近江八幡市に関連するのは「朝鮮人街道」とか「武佐宿(中山道)」、武佐から八日市へと延びる「八風街道」。
日本横断運河計画とかあったのか。当時は大まじめだったんだろうけど、海水ー淡水ー海水を繋ぐってのは環境問題を考えたら現代では完全にアウトでしょう。そう思うけど未だに敦賀と大阪を繋いで阪敦運河構想とかもあるらしい???
私鉄では近江鉄道も紹介されています。
近江鉄道八日市駅が待ち合わせ駅で登場
そしてなんと言っても『飛び出し坊や・とび太くん』です。
69ページに掲載されているとび太くんの写真12点を提供させていただきました。「0系オリジナルとび太くん」の写真を除いて全てです。

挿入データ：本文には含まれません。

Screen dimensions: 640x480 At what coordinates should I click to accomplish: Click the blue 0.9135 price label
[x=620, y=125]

残念ながらカットされた写真も含め、その他のとび太くんを見たい方はこちらをどーぞ。
3.滋賀の歴史を深読み!
内容紹介
- 遺跡から見る古代の近江のすがた
- 滋賀県は首都だった。天智天皇が遷都した近江大津宮と紫香楽宮
- 日本の仏教史において重要な「近江」、天台宗は比叡山で開かれ都道府県別寺院1位!
- 自治組織としての「惣」と「近江商人」、伊藤忠兵衛の活躍
- 種子島から国友に伝えたとされる火縄銃
- 戦国の二大決戦「姉川の戦い」「賤ヶ岳の戦い」
- 滋賀県の城と武将たち
- 歩兵連隊が所在し「軍都」と呼ばれた近江の戦争遺産
「近江商人」のひとつ「八幡商人」の様子を知るにはこちら。旧市街の新町通りを歩くと近江商人屋敷がいくつもあります。

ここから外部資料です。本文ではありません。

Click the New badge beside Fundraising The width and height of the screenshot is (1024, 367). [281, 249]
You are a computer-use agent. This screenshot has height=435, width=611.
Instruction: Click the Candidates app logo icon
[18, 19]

「五個荘商人」と言えばこちら。ドラマや映画のロケ地として使われることも多いです。
日本一有名な戦国武将・織田信長、近江八幡市には安土城址など関連する場所も多くあります。
安土城についてはこちら
八幡山城、豊臣秀次については全く触れてもらえず。
4.滋賀で育まれた産業や文化
- 近江にもたらされ、広まった土器の技術
- 彦根藩の特産となった「浜縮緬」と生産量世界1位の「レーヨン」
- 大企業が進出、工業団地がたくさんあります
- 近江神社いろいろ、「祭り」もいろいろ
- 1万年前から続く「湖の幸」と外来種の襲来
- 外国人が造ったレンガ造りの田川カルバート
- 天候と土地の広さから競馬と密な関係にある滋賀県
- 青土のダム穴/「鳥人間コンテスト」はなぜ始まったのか?
- スポーツが盛んな滋賀県
- 大型ショッピングモールが完成、敷地のほとんどが駐車場
交通の要となる立地、起伏が少ない、自然災害が少ない、大阪京都の大消費地に近い、広大な農地を転用可能など、滋賀県は大企業の工場が非常に多いです。工場見学をしているところも多いです(今は新型コロナウイルス感染拡大の影響で休止しているところもあります)。
工場に関しては近江八幡市はあまり強くありません。最近でこそ「たねやグループ」が成長して「ラコリーナ近江八幡」が県内最大の集客施設になってますが、これは地元企業なので、大企業の進出とは別かな。
近江八幡近郊の工場見学だと、
祭りでは「左義長まつり」が紹介されています。
スポーツ選手では乾貴士さんが登場してます。ただ出身校で紹介されているので、野洲高校・野洲市にされてしまいました。
じゃあ楽天の則本昂大さんは?ってなると、多賀少年野球クラブで多賀町。そこは八幡商業じゃないの?
近江八幡市だとシンクロ(アーティスティックスイミング)の乾由紀子さんや、モーグルの伊藤みきさん(近江兄弟社高校、出身は日野町)もいるけど残念ながら紹介されず。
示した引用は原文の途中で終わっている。